* **Set problem 1**:
From the streaming walkthrough, pull out the text between "Streaming Walkthrough¶" and "Ray using from_spark_streaming()", inclusive.
* **Set problem 2**:
Answer these from the streaming walkthrough:
(a) How many rows per second does the rate stream produce?
(b) What coordinator name is passed to from_spark_streaming()?
(c) How much executor memory is set when Spark is initialized?

* **Reading text**:
○ ○ ○
Streaming Walkthrough¶

File: examples/streaming_iceberg.py

This example demonstrates the bidirectional streaming bridge between Spark Structured Streaming and Ray.

Full Source¶

"""Streaming bridge demo — Spark Structured Streaming to Ray via Iceberg.

Demonstrates the bidirectional streaming bridge:
1. Write to an Iceberg table via Spark
2. Stream from Iceberg CDC to Ray using from_spark_streaming()
3. Process micro-batches in Ray
4. Write results back to Iceberg via to_spark_streaming()

Run:
    pip install drls
    python examples/streaming_iceberg.py
"""
import ray
import drls
from drls.streaming import from_spark_streaming, to_spark_streaming

ray.init()

spark = drls.init_spark(
    app_name="streaming-iceberg",
    num_executors=2,
    executor_cores=1,
    executor_memory="512M",
    iceberg_catalog="hadoop",
    iceberg_warehouse="/tmp/drls-warehouse",
)

# --- Setup: create source data as a rate stream ---
rate_stream = (
    spark.readStream
    .format("rate")
    .option("rowsPerSecond", 10)
    .load()
)

# --- Forward bridge: Spark → Ray ---
print("Starting Spark → Ray bridge...")
coordinator, query = from_spark_streaming(
    rate_stream,
    coordinator_name="demo-stream",
    max_batch_size=50,
    buffer_size=5,
)

# Consume batches in Ray
import pyarrow as pa

batch_count = 0
total_rows = 0
for batch in coordinator:
    if isinstance(batch, pa.RecordBatch):
        total_rows += batch.num_rows
        batch_count += 1
        print(f"  Batch {batch_count}: {batch.num_rows} rows, schema={batch.schema}")
    if batch_count >= 5:
        break

print(f"Consumed {total_rows} rows across {batch_count} batches")

# Stop the forward bridge
query.stop()

# --- Reverse bridge: Ray → Spark ---
print("\nStarting Ray → Spark bridge...")
○ ○ ○
* **Provided data**:
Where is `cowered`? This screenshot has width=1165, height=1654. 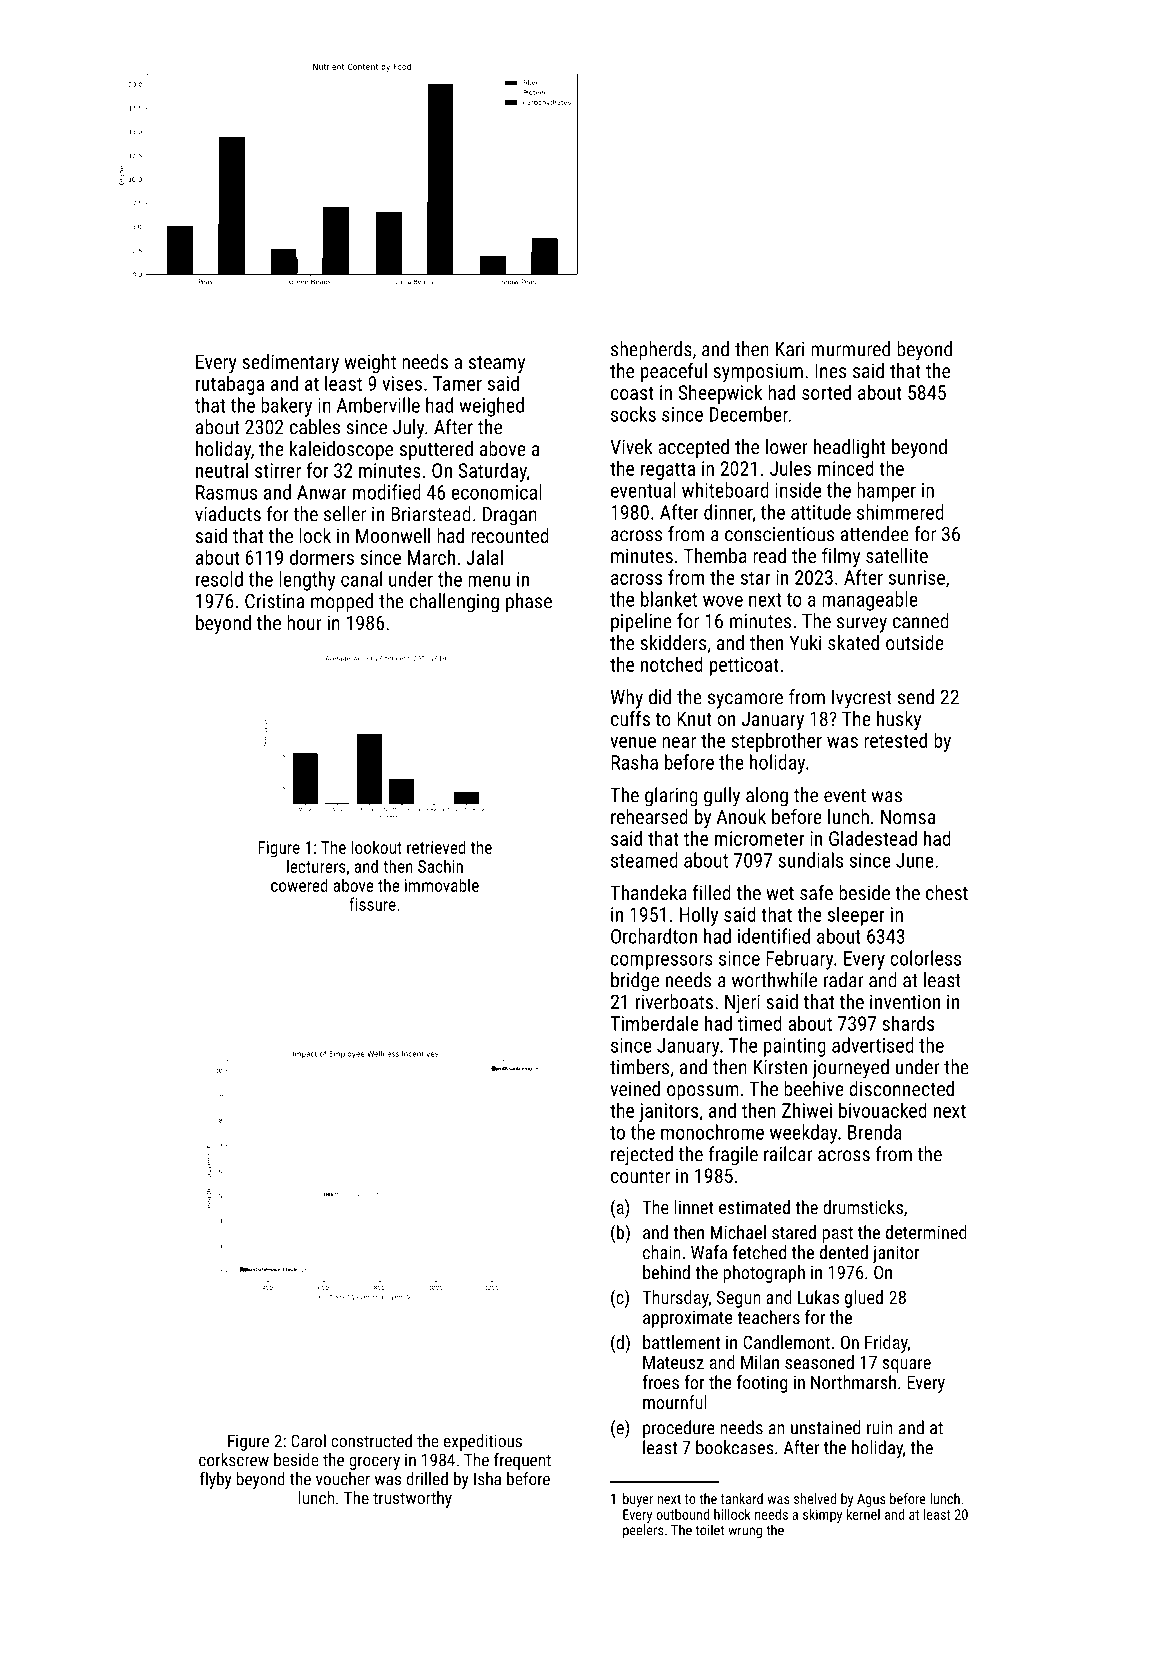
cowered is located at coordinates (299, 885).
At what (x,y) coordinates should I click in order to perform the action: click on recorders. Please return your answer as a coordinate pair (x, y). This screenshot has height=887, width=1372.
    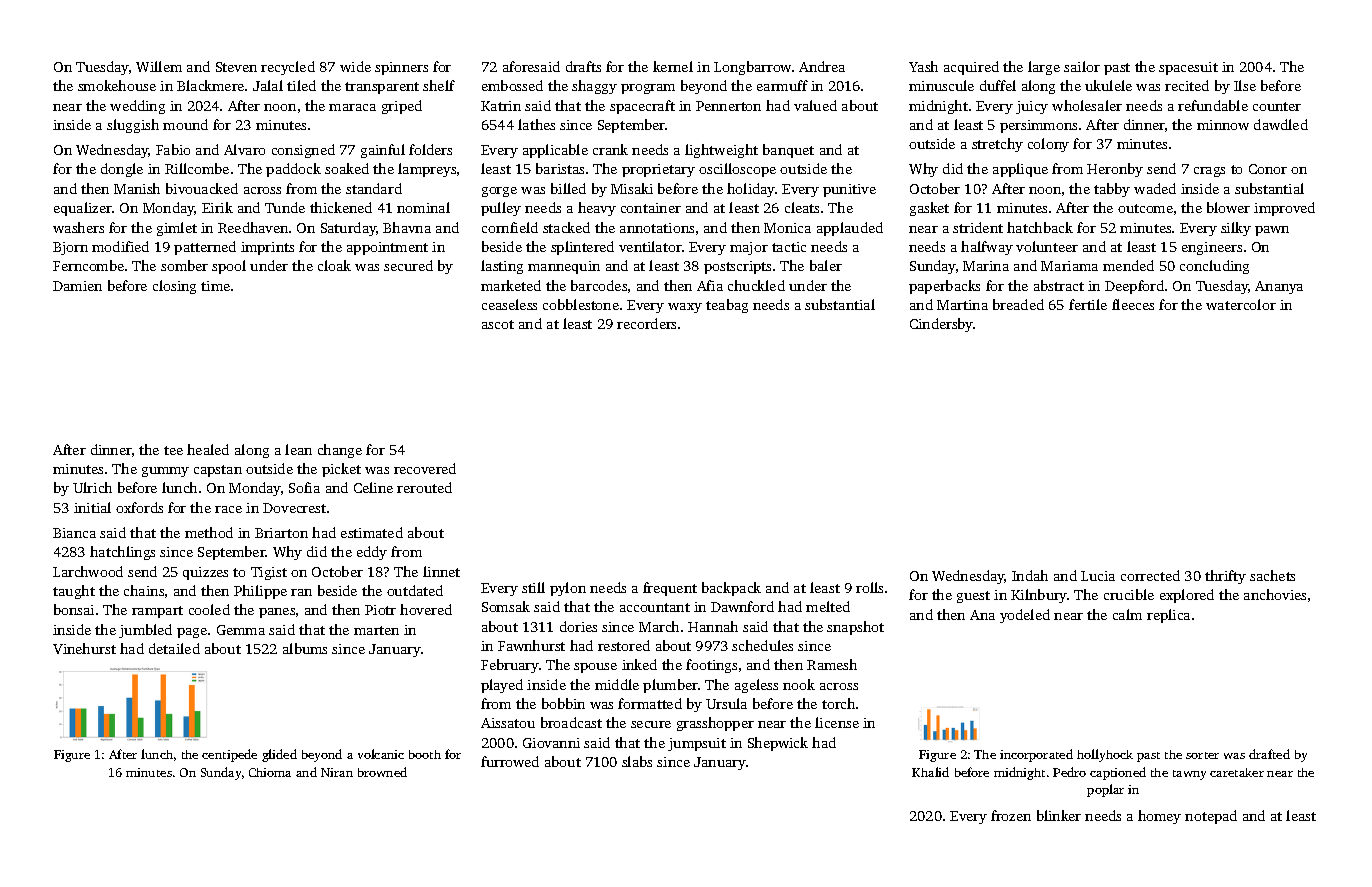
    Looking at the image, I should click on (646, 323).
○ ○ ○
* **Expected output 1**:
Streaming Walkthrough¶

File: examples/streaming_iceberg.py

This example demonstrates the bidirectional streaming bridge between Spark Structured Streaming and Ray.

Full Source¶

"""Streaming bridge demo — Spark Structured Streaming to Ray via Iceberg.

Demonstrates the bidirectional streaming bridge:
1. Write to an Iceberg table via Spark
2. Stream from Iceberg CDC to Ray using from_spark_streaming()

* **Expected output 2**:
(a) 10
(b) demo-stream
(c) 512M